Mario needs just two friends.
10 are sufficient.
9 are not sufficient.
10 is the minimum.
Only one friend is necessary.
One friend rides one Yoshi; if that friend is sore after a day, then that Yoshi is the problematic one and he must pick from one of the other 649.
If that friend is not sore after a day, then he can just ride that Yoshi and be certain it is not the problematic Yoshi.
If the time allowed is 10 days.
Minimum is 6.
He has 9 days to find the bad yoshi.
The 10th day is reserved for testing.
Brands his yoshis to make sure this never happens again(or butchers the bad one).
Each day of testing results in one sore tester.
He splits his herd into 6 groups, one person rides each in that group. They are kept separate. The group that injured its rider is then split into 5, etc.
650/6! 1
You do not give us enough information to come to an exact solution.
If we assume that the problematic Yoshi must be known with 100% certainty within around one day, Mario needs at least 649 friends to know with 100% certainty 24 hours from now, which Yoshi is the problematic yoshi.
if we have 2 days, Mario needs around 26 friends. Each of them sit on 26 Yoshi’s for a few seconds each, then one day later, one friend will be sore. Have each of the non-sore friends sit on one of the Yoshi’s that the sore friend sat on. If none of them get sore a day later, the problematic Yoshi is the one that wasn’t retested. If one of the friends does get sore, then we have our problematic yoshi with 100% certainty.
Then just follow that step until you get to what the previous poster on 30 Oct 2008 said.
There’s plenty of information to solve the problem. Mgccl’s just being an ass and the rest of the people complaining aren’t bothering to carefully read the problem.
The best answer I can come up with is he needs 325 friends.
The first friend rides Yoshis 1-325
2nd friend rides 2-326
…
325th friend rides yoshis 325 - 649
The friends that are sore determine which Yoshi is the bad one. For instance, if the 4th friend is sore (and the 3rd isn’t) it’s the 328th Yoshi, since that’s the one Yoshi that friend 4 rode that friend 3 didn’t. If friends 1 - 12 are sore and friend 13 isn’t, the 12th Yoshi is the bad one. And of course, if no friends are sore, the last (650th) Yoshi is the bad one.
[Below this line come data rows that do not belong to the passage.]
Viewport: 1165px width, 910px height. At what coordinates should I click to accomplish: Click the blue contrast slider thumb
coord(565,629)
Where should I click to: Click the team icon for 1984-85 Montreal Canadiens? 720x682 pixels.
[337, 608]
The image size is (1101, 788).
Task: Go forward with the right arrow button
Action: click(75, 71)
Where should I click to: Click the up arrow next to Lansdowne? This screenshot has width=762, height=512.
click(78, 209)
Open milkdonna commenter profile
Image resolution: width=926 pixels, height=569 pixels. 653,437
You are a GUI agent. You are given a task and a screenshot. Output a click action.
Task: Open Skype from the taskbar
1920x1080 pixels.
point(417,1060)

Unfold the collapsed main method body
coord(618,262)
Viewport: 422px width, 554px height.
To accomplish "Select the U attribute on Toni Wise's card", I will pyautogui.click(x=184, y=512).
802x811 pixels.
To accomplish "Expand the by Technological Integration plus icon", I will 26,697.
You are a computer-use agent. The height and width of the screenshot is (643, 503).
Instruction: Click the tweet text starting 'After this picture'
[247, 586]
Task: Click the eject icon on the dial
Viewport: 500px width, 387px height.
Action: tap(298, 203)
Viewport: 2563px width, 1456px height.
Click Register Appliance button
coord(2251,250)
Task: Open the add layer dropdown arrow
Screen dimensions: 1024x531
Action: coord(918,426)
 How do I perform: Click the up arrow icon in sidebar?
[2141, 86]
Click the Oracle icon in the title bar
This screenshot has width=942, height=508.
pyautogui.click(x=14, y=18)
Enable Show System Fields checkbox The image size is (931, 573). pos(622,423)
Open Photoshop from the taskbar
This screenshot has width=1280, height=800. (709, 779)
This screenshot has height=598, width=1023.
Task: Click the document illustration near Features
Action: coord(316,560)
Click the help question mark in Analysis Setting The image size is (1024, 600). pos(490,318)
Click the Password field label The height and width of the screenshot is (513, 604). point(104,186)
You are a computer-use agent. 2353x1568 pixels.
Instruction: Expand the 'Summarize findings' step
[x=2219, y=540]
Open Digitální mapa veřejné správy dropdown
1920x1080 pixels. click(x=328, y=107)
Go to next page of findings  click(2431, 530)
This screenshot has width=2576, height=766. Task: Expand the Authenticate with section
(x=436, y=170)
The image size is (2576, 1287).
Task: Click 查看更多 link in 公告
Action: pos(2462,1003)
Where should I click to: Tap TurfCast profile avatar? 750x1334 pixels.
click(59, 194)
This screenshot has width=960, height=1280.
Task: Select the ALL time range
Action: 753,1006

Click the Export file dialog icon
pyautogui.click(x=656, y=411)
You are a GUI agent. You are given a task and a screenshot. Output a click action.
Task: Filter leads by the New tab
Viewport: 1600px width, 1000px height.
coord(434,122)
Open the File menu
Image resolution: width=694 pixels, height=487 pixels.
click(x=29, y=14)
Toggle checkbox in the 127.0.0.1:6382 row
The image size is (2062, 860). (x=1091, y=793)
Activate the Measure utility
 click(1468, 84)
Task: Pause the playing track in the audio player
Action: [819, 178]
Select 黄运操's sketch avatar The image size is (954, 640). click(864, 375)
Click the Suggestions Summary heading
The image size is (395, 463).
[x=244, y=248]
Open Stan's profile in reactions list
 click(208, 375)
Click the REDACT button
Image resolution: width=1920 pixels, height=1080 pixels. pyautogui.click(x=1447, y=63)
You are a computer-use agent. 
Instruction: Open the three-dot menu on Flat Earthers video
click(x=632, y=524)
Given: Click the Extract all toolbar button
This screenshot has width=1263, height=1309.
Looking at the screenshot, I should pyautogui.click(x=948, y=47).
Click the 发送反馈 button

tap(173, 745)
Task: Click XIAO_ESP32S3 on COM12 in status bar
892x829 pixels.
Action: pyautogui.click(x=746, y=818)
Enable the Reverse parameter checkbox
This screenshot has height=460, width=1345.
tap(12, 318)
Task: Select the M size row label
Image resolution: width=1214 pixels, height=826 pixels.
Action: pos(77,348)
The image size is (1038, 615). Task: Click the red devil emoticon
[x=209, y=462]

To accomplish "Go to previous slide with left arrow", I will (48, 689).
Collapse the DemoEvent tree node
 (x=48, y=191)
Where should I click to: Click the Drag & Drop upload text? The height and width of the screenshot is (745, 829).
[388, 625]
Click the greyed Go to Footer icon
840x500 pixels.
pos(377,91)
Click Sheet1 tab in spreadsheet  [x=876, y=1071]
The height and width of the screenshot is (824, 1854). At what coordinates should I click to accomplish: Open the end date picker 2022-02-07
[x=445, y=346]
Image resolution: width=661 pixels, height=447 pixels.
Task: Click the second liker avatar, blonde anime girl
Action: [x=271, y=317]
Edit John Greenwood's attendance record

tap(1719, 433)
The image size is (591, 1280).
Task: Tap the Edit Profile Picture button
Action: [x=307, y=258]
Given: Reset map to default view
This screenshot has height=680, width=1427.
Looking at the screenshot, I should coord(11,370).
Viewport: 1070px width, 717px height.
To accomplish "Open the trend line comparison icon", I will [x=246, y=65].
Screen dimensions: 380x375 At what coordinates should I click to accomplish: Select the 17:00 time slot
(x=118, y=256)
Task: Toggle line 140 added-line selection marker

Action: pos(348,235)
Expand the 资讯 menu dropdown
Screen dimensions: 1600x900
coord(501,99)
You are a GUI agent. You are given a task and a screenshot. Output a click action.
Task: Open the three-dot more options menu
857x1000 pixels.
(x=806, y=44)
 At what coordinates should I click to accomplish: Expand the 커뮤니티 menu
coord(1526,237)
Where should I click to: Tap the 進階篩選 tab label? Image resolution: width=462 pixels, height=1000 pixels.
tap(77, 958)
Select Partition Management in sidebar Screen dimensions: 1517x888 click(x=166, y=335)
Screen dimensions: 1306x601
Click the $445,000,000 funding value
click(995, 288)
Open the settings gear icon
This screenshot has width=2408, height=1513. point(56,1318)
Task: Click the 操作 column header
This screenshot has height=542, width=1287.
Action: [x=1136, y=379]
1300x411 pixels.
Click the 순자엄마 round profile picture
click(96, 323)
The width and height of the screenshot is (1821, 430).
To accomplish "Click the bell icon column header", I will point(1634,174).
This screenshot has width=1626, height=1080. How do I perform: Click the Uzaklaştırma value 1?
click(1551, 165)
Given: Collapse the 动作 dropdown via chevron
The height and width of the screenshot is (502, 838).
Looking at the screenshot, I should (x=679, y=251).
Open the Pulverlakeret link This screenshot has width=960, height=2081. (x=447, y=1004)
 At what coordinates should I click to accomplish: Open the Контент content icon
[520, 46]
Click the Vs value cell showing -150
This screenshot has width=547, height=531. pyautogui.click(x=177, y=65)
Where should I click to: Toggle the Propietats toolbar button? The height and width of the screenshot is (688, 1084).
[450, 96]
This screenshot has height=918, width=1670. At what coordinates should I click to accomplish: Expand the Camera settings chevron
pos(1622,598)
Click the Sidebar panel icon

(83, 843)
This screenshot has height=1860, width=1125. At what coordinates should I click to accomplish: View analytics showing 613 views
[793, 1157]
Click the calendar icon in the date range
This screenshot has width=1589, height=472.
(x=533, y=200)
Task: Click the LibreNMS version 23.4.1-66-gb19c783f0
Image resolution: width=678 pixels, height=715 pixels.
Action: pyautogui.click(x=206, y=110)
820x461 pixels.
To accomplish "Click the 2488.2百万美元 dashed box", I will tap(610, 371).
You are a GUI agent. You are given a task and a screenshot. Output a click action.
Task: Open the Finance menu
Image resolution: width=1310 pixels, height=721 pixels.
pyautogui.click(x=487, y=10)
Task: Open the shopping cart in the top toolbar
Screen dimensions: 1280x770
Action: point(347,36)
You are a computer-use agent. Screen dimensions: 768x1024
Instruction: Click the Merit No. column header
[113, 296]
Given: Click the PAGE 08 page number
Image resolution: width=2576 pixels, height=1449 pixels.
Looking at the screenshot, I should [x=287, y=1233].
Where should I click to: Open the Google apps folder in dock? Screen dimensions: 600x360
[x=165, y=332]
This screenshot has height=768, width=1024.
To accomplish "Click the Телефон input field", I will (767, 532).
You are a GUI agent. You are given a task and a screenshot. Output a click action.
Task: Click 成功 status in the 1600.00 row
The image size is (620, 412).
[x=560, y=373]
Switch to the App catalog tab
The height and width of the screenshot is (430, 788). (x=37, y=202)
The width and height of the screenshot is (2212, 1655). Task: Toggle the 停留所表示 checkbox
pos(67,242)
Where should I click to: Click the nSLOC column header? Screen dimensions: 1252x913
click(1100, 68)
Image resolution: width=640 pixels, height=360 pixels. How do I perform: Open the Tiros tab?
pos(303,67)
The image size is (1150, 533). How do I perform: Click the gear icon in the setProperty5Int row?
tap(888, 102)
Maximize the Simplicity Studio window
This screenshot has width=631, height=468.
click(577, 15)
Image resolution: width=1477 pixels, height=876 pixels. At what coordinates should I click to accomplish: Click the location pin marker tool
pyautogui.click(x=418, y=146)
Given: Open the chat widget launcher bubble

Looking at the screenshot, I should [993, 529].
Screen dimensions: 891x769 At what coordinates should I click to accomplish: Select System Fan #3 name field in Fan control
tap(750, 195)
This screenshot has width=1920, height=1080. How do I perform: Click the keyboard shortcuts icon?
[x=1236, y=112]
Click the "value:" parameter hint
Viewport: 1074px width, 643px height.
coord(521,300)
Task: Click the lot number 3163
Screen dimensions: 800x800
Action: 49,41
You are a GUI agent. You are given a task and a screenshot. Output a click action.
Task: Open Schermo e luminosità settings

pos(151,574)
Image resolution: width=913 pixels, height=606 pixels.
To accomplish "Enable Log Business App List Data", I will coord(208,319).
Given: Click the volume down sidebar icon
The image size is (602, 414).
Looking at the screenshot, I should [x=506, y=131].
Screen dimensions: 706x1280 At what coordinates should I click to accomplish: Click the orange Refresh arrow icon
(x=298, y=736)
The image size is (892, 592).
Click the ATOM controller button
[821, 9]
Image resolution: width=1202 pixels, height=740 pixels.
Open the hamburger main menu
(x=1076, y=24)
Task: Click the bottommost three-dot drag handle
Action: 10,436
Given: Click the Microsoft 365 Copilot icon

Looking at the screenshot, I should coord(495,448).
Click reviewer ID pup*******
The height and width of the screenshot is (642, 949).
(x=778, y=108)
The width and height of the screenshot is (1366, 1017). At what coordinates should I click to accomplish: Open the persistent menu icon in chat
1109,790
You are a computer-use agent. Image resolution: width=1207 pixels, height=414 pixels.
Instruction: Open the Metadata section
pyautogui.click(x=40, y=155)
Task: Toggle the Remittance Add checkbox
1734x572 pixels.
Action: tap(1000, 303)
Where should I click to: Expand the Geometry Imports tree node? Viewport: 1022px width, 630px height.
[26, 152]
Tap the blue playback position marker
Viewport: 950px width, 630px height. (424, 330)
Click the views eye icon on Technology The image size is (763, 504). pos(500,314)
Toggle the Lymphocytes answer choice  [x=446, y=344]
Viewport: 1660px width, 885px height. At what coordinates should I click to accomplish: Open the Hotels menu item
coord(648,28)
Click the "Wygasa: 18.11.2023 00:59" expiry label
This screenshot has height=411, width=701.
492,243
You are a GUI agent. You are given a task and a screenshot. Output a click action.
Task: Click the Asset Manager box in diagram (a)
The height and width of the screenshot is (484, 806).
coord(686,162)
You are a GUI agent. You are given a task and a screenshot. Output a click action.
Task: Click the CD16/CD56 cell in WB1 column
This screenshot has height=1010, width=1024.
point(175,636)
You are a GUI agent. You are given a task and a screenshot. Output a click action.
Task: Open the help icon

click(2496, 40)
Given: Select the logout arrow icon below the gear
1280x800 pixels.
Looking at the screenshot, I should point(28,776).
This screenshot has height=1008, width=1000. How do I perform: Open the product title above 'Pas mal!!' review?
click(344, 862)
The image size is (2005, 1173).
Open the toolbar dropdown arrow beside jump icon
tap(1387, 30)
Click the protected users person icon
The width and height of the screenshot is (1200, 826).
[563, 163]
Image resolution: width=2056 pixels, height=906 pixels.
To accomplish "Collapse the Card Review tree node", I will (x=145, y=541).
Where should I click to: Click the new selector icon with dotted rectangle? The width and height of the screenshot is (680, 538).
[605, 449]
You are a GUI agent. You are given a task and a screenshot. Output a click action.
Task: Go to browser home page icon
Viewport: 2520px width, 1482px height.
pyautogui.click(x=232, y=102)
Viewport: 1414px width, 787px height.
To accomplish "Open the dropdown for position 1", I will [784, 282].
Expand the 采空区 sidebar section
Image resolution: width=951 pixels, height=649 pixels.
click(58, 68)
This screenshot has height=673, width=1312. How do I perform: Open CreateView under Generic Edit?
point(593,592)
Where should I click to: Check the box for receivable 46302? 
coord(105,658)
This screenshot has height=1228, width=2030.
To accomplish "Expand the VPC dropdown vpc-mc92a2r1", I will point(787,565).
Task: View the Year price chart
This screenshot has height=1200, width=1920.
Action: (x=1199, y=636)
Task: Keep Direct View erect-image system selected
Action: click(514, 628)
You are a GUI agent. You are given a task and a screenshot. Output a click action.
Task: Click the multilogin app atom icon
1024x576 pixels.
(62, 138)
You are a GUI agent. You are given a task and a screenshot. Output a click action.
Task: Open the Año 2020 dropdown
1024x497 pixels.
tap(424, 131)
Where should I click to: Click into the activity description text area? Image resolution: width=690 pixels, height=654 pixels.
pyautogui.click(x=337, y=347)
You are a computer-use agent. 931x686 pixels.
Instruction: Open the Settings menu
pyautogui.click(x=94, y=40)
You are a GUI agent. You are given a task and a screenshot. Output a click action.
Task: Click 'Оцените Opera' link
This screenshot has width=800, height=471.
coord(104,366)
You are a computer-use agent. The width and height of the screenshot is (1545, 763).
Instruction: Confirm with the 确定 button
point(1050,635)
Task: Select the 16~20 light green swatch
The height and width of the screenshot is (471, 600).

An easy way to visualize this is with a number line (representing the Yoshi’s) going from 1 - 650. The 325 friends are overlapping segments on the number line, 325 numbers long and mostly overlapping, with each subsequent friend being one spot to the right of the previous one. If you highlighted all the lines of the friends that are sore, you’d see that they only all overlap for a single Yoshi.
I have no proof that this is the absolute minimum number of friends.
the minimum is 10
it involves knowledge of binary
in binary every number is represented by a series of 1s and 0s
1 = 001
2 = 010
3 = 011
4 = 100
…
650=1010001010
each yoshi is number off from 1-650
that number is then converted into binary
mario calls 10 friends
each friend then rides every yoshi that has a 1 in their specific place in the number
ex
0000000001 friend 1 rides
0000000010 friend 2 rides
0000000011 friend 1 + 2 rides
0000000100 friend 3 rides
…
0010010110 friend 2 + 3 + 5 + 8
afterward mario just has to compare which friends get sore to the yoshis binary numbers to find out which it is.
i dont understand why he needs to know which one is the problematic yoshi when obviously he just needs to find a single yoshi that is not the problematic one. with two friends, one testing 1-325 and the other testing 326-650, mario can just choose a yoshi from the friend who does not get sore.